The post-RAID era begins

by Robin Harris | Monday, July 23, 2012 | Architecture, Cloud computing & storage, Clusters, Future Tech | 18 comments

The post-RAID (noRAID) era has begun. While RAID arrays aren’t going away, the growth is elsewhere, and corporate investment follows growth.

Why now?
There are now architecturally superior alternatives to RAID that are lower cost. But you could argue that the post-RAID milestone was passed years ago.

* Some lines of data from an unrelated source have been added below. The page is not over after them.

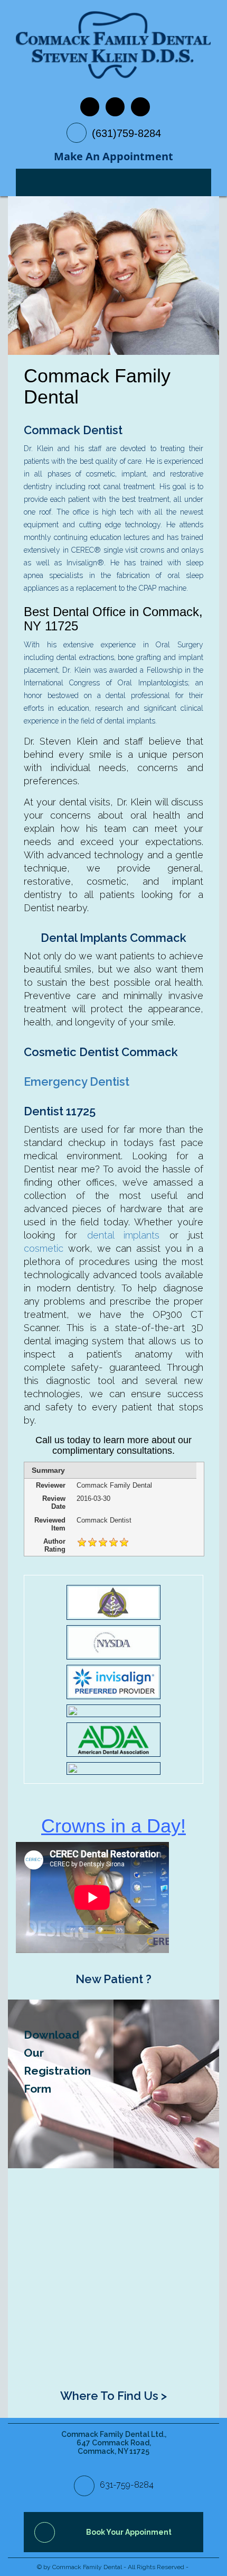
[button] (24, 275)
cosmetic (43, 1248)
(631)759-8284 (126, 133)
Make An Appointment (113, 156)
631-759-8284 (127, 2485)
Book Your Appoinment (129, 2532)
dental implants (123, 1235)
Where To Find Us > (113, 2396)
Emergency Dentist (76, 1081)
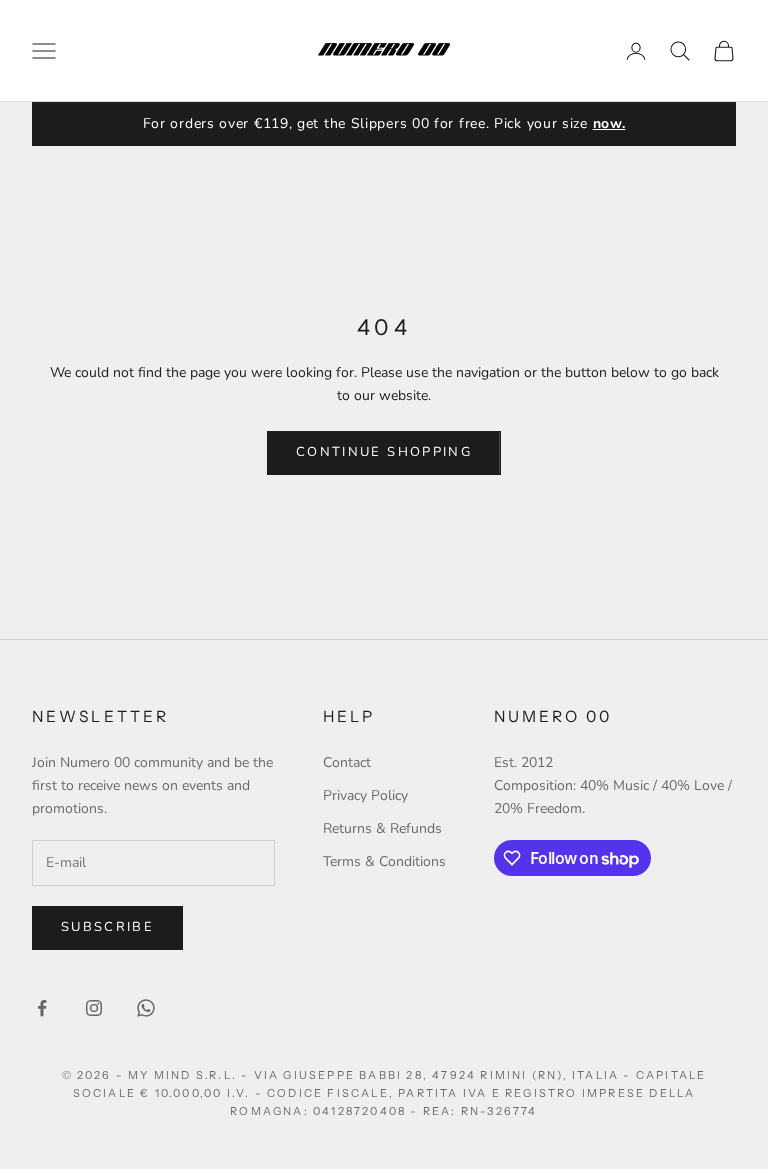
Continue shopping (384, 452)
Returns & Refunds (382, 828)
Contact (347, 762)
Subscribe (107, 927)
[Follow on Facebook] (42, 1008)
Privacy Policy (365, 795)
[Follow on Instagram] (94, 1008)
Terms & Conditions (384, 861)
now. (609, 123)
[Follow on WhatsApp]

The authors of the 1988 original RAID paper (Patterson, Gibson and Katz) all moved on a decade or more ago: Patterson to OceanStore; Gibson to Panasas, a scale-out object storage company he co-founded; and Katz has been working on Hadoop among other projects.
What are probably the fastest growing large storage infrastructures in the world – Google’s and Amazon’s – aren’t based on RAID.
Major storage vendors including NetApp, HP, EMC and Hitachi have all invested in – and are selling – noRAID systems.
But the biggest reason? The math behind erasure codes improved after the RAID paper was written.

The math?
RAID uses a form of Reed-Solomon erasure coding to create parity information that protects a RAID array from 1 (RAID5) or 2 (RAID6) uncorrectable read errors (URE). But RAID 5 stopped working 3 years ago if you use SATA drives.

Erasure coding’s key advantage is that you can break up your data into n fragments, add m additional fragments, store the fragments across n+m devices, and then recover the original data from any n of the devices. Thus in a RAID5 8 drive stripe, the original data is divided into 7 fragments, an 8th fragment is calculated – the parity data – and then any one of the 8 drives can fail without losing (theoretically) any data.

RAID5’s problems are that as disks get larger, rebuild times get dangerously long – increasing the chance that another disk will fail before rebuild completes while reducing performance all the while – and that an URE will be found on another disk, killing the rebuild. Surviving 2 failures is the minimal reasonable protection today.

In the ’90s a new form of erasure coding was developed that enabled developers to create codes with an arbitrary level of redundancy – survive 4 failures? 10? Pick a number! – called fountain or rateless erasure codes. Startups including Digital Fountain, Cleversafe and Amplidata have sprung up to take advantage of these new codes.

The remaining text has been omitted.